Madeleine Gestas appeals from orders of the San Mateo Superior Court which denied her motion to correct an alleged clerical error in a final judgment of dissolution and denied her subsequent motions for a new trial and for relief from the order.
Background
Appellant filed a petition for dissolution of marriage from respondent, Joseph C. Gestas, in Contra Costa County on March 3, 1978. Thereafter the parties entered into a “Marital Termination Agreement” (Agreement) which was filed with the court on May 1, 1978. Appellant was represented by counsel; respondent was not. On that day, an interlocutory judgment dissolving the marriage and incorporating the Agreement was entered. The final judgment was entered on September 5, 1978.

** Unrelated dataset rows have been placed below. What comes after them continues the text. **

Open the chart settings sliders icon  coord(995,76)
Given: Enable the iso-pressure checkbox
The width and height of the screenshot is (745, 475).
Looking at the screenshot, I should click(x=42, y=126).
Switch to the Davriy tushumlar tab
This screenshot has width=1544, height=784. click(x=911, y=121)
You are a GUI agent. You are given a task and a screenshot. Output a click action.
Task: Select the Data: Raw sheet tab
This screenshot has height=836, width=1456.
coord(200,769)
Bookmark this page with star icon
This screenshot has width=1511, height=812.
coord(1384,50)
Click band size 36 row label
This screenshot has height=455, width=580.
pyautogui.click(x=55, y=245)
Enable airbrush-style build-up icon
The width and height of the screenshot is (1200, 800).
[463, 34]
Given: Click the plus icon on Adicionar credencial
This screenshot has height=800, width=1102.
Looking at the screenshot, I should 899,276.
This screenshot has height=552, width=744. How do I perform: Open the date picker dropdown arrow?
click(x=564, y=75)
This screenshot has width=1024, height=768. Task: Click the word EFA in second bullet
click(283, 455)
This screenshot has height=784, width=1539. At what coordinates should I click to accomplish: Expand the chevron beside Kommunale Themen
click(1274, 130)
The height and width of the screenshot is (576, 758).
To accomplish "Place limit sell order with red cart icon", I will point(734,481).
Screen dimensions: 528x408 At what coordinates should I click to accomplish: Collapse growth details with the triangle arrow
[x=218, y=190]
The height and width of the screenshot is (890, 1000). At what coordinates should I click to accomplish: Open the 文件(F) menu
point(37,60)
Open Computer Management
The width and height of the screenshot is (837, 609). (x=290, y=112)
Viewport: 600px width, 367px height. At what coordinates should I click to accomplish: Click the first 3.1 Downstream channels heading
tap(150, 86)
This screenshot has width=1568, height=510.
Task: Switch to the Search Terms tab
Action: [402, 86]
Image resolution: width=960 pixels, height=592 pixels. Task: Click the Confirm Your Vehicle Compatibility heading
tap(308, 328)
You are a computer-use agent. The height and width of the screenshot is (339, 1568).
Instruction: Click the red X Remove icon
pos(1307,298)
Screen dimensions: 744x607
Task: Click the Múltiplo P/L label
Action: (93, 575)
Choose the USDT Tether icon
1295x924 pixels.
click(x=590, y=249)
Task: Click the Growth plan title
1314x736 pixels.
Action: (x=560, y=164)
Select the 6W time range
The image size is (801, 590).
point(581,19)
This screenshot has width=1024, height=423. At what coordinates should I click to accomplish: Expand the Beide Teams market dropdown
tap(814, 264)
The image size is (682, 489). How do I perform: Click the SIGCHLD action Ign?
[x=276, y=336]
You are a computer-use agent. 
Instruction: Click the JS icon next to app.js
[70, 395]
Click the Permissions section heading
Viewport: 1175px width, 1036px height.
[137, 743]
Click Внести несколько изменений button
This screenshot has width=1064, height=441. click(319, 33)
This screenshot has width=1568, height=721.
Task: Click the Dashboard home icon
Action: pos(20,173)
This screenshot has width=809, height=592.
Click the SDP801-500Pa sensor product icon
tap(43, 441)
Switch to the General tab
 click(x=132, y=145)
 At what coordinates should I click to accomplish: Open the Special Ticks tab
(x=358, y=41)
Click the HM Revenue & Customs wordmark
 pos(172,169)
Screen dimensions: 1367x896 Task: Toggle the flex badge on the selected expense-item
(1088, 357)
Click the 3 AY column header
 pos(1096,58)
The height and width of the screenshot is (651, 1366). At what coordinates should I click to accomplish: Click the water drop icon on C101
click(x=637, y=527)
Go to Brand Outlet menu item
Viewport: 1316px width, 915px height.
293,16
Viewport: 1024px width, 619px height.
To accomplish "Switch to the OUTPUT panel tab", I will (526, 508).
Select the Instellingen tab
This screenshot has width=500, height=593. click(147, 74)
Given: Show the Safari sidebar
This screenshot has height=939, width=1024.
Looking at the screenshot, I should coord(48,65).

Over a year and a half later, appellant filed a motion for an “Order to Correct Clerical Error in Judgment and Amend Judgment Nunc Pro Tunc” to add to the Agreement that she was entitled to an undivided one-half interest in an apartment complex in France.1 Thereafter, the parties stipulated the matter be transferred to San Mateo County, and the application for the order was refiled in the San Mateo Superior Court on May 27, 1980. Respondent filed responsive pleadings and an evidentiary hearing was held on June 27, 1980.
The trial court concluded that appellant failed to sustain her burden of demonstrating clerical error and accordingly denied the motion to correct the judgment. Subsequent motions for a new trial and for relief from that order (Code Civ.Proc., § 473) 2 were denied. Appellant filed notices of appeal from both orders.
Review
I.
Because the right to appeal in this state is purely a creature of statute, this court is obliged to inquire, on its own motion, whether the order sought to be appealed from comes within the enumerated classes of appealable orders. (Cf. Skaff v. Small Claims Court (1968) 68 Cal.2d 76, 78, 65 Cal.Rptr. 65, 435 P.2d 825.) If it is not an appealable order, this court is without jurisdiction to review the matter and must dismiss the appeal. (Collins v. Corse (1936) 8 Cal.2d 123, 124, 64 P.2d 137; DeGrandchamp v. Texaco, Inc. (1979) 100 Cal.App.3d 424, 430, 160 Cal.Rptr. 899; Lemaire v. All City Employees Assn. (1973) 35 Cal.App.3d 106, 110, 110 Cal.Rptr. 507; see generally, 6 Witkin Cal.Procedure (2d ed. 1971) Appeal, §§ 30–31, pp. 4045–4046.)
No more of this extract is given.